— Ой, чоловики ридны! Бачьте, як москаль убивався…
Обступили Потапа хохлы. Стали горилкой потчевать. Давали тютюна нюхать с рук жестких, мозолистых. Пахло от стариков чесноком да яблоками, разило от штанов парубков дегтем колесным, и цветасто реяли ленты зубастых крепкощеких молодок.
— Тю! Тю тоби, — говорили все ласково. — Не убився…
Было это с ним в городе Глухове, где на себе изведал, какова вольность казачья. Под вечер ярмарка опустела. Арбузы лежали на арбах — любой бери. Волы дышали в темноте, как люди, устало и раздумчиво. Потап начал свою жизнь по косточкам разбирать. С чего же начались все несчастья его? Вспомнил он дом Филатьева на Москве и тот день, когда барин послал его на выучку к принцу Гессен-Гомбургекому, чтобы искусству сечения он обучился… «Может, — размышлял Потап, — мне бы тогда судьбу и повернуть? Надо бы не отпираться, как следует выпороть Ваньку Осипова, который ныне Ванькой Каином стал?..»

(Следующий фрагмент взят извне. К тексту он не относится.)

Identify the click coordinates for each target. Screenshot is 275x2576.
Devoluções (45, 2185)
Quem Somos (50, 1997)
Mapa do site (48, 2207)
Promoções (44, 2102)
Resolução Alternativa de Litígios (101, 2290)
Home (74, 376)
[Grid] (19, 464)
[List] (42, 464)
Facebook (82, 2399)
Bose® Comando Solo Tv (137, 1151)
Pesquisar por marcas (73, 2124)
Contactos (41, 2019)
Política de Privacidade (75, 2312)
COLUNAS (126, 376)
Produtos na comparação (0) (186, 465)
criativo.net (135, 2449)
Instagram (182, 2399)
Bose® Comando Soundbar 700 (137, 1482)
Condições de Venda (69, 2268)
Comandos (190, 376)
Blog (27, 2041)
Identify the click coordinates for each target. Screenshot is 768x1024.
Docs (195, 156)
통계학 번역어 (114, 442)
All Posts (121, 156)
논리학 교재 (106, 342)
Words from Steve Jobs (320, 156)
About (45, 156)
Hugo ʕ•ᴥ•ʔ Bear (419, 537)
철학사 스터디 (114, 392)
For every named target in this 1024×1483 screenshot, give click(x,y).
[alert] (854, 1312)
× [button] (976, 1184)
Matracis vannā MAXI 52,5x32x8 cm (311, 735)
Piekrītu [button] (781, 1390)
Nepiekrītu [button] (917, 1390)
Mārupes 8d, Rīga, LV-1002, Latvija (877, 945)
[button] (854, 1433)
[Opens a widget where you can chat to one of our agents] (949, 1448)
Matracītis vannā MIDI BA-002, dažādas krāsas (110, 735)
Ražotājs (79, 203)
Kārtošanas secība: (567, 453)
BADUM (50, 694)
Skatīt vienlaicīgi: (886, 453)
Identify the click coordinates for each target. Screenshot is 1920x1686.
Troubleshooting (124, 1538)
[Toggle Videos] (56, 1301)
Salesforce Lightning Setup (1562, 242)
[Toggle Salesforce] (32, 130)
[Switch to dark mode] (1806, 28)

Прошел не день и не два. Волы привозили арбы с солью и арбузами. Волы увозили пьяных хохлов по домам. Вставали зори над садами и ложился мрак — теплый и волнующий — на землю, радугами осененную. А он все думал. И понемногу сложил в голове своей такое: «Окол народа завсегда толкусь, вот мне за всех и влетает. Не лучше ль жить от народа подалее?»
Даже плечами передернул — столь страшно от людей уходить. Но все же встал и пошел. На этот раз уходил Потап далеко — на Дон или на Кубань (сам не знал пути-дороги). Травы стояли высоко — по грудь. Солнце пекло нещадно. Изредка куреня встречались в степи. Там деды сидели в портах широких. Были деды молчаливы в древней и мудрой старости. Иногда выбредал Потап на засеку покинутую. Еще издали вышка виднелась, на вышке той сложен хворост горюч. Коли поджечь его, начнется тревога по всей Украине, поскачут в седла чубатые хлопцы, завоют их матери, долго будут бежать за конями девки («Татарин! Татарин идет…»). Но татар пока нету — чисто в степи утром. А закаты здесь быстротечны и неминучи, как смерть человеческая. Тьма, звезды, прохлада…
В одну из ночей высокий курган встретился. В тени его Потап и залег. Тихо потрескивал костерок, да скрежетали в ночи, будто сабли, острые иссушенные травы… Задремал Потап, сквозь сон слышал он лепет ветра, шелестевшего золою. Очнулся же от мягкого топота копыт. Глаза протер, спросонья даже оторопел.
— Эй, кто тут?
Прямо над ним нависала бездонная пропасть неба, и над этой пропастью вырастал неведомый… всадник. Торчала над головой его остроконечная шапка.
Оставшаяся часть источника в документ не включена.